→ **Problem requirements**: Tell me how many lines of the entries below include the string "click", and give only the number.

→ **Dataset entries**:
==========

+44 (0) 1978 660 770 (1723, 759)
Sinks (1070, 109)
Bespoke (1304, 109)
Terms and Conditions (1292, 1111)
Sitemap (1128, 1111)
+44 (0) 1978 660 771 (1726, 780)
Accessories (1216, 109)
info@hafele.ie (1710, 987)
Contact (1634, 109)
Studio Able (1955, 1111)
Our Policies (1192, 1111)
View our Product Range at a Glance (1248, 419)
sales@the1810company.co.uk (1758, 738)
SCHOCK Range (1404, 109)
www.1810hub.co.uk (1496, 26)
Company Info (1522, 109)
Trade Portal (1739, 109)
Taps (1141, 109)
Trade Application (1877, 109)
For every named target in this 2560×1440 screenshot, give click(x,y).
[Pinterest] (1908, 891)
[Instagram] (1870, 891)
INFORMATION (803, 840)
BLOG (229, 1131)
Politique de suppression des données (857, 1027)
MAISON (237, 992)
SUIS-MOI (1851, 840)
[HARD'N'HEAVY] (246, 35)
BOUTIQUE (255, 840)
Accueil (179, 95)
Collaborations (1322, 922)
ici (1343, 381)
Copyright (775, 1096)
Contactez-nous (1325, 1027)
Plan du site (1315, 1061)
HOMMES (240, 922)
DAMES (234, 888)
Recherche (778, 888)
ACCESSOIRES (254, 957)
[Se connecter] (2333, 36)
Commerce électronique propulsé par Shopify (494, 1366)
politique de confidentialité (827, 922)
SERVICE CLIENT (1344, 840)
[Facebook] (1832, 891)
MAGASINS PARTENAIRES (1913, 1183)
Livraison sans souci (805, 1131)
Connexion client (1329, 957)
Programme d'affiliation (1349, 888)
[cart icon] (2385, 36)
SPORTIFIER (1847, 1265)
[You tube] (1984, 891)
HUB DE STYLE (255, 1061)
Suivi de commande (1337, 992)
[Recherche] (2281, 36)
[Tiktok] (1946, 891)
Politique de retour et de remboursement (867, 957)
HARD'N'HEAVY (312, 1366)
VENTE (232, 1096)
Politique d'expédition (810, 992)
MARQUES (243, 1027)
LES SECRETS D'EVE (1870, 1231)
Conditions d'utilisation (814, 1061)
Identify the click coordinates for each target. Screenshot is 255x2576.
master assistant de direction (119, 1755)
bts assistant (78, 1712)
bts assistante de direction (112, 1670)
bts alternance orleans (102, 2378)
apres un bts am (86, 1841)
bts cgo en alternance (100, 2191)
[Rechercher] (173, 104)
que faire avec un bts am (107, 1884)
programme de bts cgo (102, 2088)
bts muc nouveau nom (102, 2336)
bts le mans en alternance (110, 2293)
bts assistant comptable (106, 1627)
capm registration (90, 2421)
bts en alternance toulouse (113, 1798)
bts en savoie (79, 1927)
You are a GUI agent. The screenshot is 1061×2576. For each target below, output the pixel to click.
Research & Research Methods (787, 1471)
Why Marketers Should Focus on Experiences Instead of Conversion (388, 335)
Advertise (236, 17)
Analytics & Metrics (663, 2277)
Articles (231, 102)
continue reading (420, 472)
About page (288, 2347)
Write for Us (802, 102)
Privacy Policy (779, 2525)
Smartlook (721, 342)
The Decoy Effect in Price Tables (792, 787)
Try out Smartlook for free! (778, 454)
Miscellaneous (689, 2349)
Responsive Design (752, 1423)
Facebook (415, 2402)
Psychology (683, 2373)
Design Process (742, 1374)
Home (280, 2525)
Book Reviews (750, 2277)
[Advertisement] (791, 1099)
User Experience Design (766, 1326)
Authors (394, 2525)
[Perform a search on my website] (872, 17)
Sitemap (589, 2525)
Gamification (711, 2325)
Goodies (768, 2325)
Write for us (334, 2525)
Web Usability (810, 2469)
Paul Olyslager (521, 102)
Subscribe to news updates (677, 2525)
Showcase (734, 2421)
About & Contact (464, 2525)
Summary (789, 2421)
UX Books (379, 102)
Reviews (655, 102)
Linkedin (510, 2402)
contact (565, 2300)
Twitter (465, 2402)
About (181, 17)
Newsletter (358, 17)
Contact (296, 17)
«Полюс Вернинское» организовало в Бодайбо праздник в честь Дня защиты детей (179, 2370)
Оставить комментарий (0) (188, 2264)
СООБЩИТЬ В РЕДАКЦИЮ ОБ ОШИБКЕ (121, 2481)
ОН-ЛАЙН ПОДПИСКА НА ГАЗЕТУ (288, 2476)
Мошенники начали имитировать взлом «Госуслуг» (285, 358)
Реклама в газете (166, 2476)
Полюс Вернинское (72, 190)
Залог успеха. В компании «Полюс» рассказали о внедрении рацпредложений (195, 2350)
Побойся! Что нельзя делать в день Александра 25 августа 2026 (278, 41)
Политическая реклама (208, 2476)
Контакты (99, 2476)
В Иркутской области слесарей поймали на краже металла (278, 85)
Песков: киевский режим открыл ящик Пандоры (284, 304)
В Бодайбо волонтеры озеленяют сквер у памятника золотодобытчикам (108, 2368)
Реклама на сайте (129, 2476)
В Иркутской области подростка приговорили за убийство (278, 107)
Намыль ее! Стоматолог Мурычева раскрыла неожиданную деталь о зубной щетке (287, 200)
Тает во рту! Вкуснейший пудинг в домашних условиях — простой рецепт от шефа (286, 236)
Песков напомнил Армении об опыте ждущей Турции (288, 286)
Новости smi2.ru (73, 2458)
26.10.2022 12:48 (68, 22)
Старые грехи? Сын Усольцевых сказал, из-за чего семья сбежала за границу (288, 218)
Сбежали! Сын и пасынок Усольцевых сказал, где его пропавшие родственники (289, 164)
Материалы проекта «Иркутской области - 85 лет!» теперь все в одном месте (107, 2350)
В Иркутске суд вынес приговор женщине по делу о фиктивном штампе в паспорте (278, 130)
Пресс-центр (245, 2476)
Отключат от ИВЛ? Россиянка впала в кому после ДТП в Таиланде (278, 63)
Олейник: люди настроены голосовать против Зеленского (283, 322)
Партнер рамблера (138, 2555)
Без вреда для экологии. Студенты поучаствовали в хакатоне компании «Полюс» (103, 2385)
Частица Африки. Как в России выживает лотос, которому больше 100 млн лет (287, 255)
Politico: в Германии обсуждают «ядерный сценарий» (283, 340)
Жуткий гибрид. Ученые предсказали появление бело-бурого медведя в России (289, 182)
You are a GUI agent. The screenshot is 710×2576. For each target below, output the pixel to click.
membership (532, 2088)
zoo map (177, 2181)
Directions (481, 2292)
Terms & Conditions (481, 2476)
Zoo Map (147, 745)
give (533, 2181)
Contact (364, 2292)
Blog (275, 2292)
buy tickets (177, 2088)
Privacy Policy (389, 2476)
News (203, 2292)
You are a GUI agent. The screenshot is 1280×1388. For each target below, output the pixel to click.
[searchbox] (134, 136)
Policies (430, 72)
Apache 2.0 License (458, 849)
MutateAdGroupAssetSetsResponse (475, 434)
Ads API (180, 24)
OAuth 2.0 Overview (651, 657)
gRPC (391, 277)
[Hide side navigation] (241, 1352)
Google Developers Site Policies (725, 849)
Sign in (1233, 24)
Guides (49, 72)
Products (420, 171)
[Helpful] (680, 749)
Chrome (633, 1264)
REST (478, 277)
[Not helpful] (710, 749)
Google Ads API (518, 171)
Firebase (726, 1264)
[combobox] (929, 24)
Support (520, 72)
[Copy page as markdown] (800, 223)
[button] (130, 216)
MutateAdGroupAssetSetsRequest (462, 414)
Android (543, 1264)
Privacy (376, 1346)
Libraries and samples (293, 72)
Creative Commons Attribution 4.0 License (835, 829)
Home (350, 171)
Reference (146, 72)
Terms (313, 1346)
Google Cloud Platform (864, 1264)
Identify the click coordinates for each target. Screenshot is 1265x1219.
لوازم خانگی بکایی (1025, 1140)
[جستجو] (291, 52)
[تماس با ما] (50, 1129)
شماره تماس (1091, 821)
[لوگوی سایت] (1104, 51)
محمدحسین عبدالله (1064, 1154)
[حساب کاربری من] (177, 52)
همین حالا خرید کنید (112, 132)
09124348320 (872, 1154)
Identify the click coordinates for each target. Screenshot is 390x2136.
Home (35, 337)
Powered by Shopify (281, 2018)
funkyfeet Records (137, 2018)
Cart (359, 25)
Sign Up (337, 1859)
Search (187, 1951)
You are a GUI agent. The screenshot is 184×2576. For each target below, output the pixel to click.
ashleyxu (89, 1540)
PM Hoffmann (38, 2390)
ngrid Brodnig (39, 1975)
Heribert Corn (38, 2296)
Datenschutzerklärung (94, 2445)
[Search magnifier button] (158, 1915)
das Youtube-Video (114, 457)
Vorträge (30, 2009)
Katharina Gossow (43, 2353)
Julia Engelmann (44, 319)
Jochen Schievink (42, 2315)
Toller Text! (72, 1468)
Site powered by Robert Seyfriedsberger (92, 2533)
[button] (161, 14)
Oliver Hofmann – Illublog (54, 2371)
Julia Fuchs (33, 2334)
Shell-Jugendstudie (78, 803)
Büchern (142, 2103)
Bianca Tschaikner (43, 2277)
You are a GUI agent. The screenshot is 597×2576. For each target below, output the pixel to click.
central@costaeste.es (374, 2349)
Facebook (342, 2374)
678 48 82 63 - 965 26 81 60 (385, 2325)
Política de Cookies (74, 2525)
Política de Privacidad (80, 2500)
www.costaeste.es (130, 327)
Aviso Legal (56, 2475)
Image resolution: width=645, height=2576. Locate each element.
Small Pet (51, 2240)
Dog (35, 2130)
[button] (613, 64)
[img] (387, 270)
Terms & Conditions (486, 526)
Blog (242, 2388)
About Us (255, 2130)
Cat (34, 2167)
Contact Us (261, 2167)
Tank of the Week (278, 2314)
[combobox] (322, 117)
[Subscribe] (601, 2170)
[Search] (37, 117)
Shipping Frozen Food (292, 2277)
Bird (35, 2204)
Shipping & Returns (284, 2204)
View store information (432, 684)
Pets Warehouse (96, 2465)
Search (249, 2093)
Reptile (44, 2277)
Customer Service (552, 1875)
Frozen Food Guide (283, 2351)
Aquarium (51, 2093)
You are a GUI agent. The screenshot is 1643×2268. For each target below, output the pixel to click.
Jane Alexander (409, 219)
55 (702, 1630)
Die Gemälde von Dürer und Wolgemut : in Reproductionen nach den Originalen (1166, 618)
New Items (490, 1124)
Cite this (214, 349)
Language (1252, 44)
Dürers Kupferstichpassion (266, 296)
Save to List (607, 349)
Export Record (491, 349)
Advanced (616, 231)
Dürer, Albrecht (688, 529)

==========

→ **Solution below**: 10